Transcribe the lines exactly, beginning with the one that contains "You are a GUI" and ending with the final line of the records. Do not transcribe pictures.

Stored data:
——————

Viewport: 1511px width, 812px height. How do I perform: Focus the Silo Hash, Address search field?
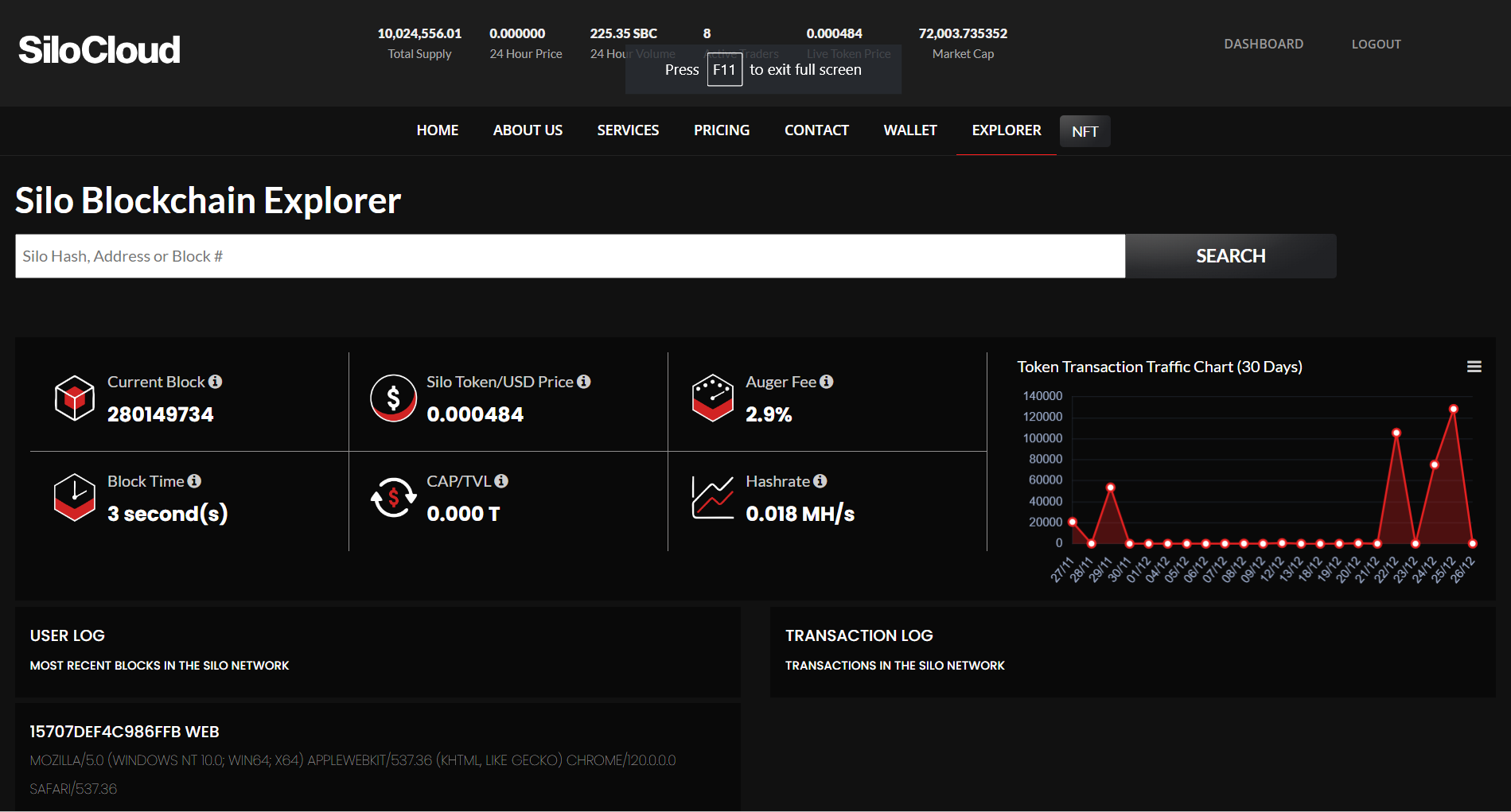point(570,256)
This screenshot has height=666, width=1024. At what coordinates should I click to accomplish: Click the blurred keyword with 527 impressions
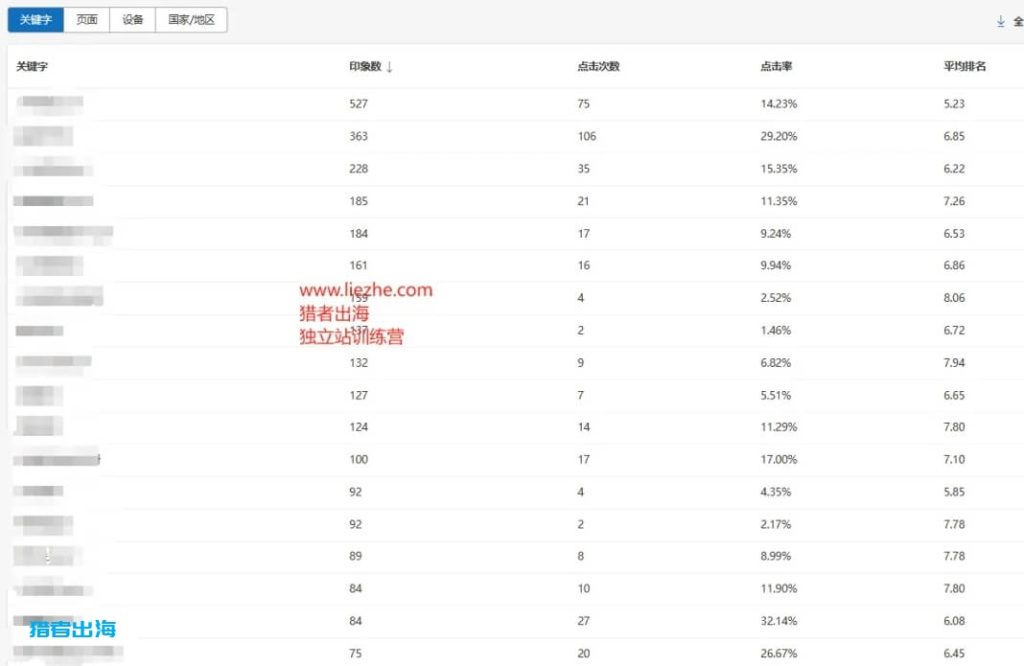[x=50, y=103]
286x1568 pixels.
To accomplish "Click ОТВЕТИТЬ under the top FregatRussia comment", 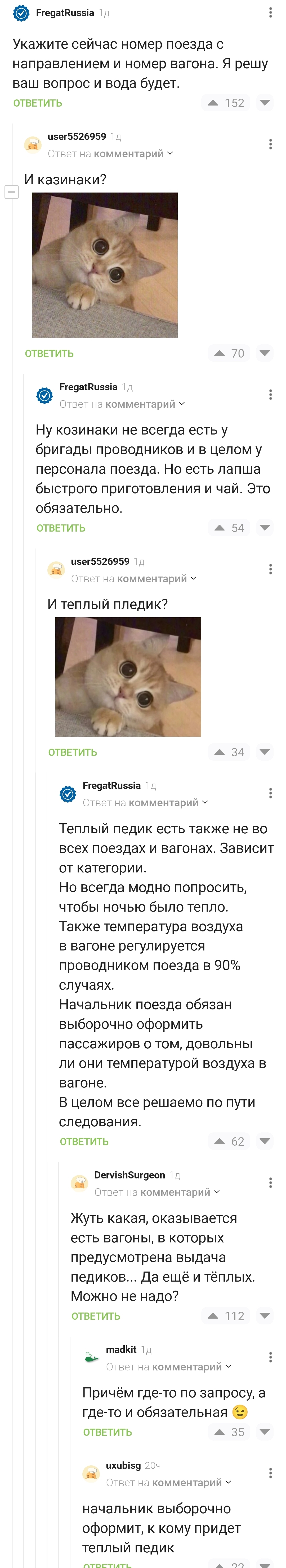I will click(38, 103).
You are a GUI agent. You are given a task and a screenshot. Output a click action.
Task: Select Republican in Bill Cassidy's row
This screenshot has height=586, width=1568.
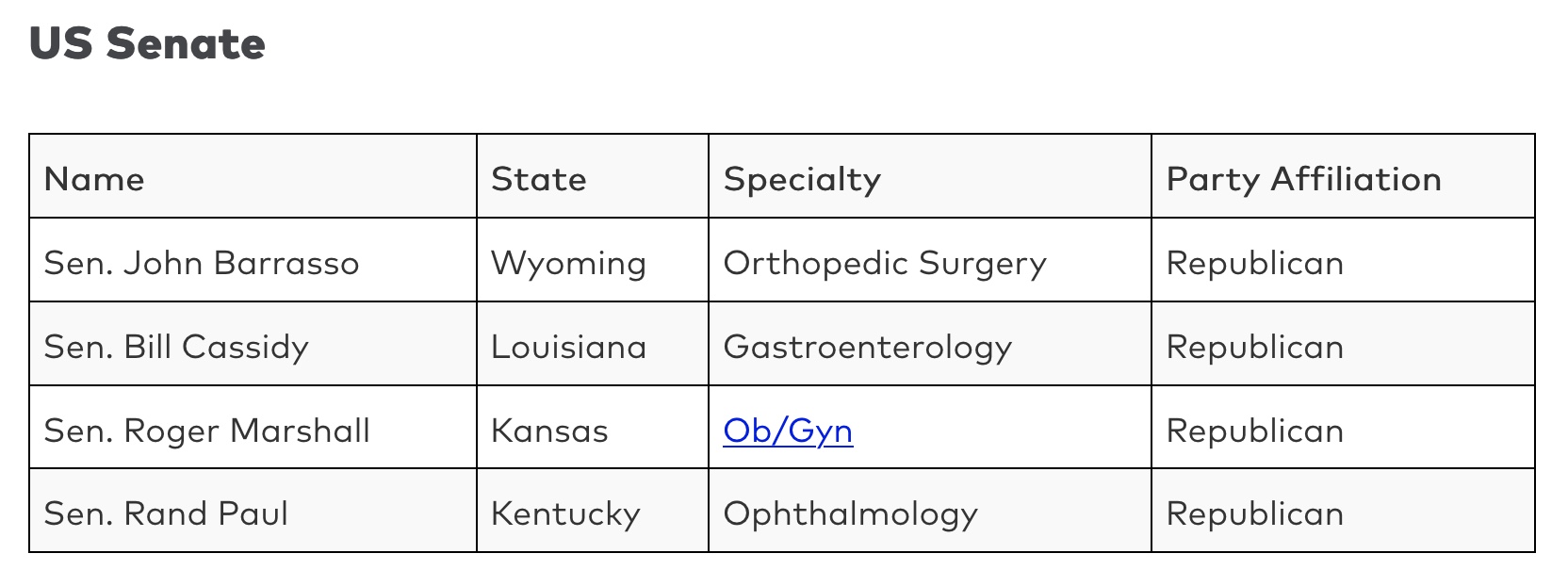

——————

EXPECTED OUTPUT:
You are a GUI agent. You are given a task and a screenshot. Output a click action.
Task: Select Republican in Bill Cassidy's row
This screenshot has height=586, width=1568.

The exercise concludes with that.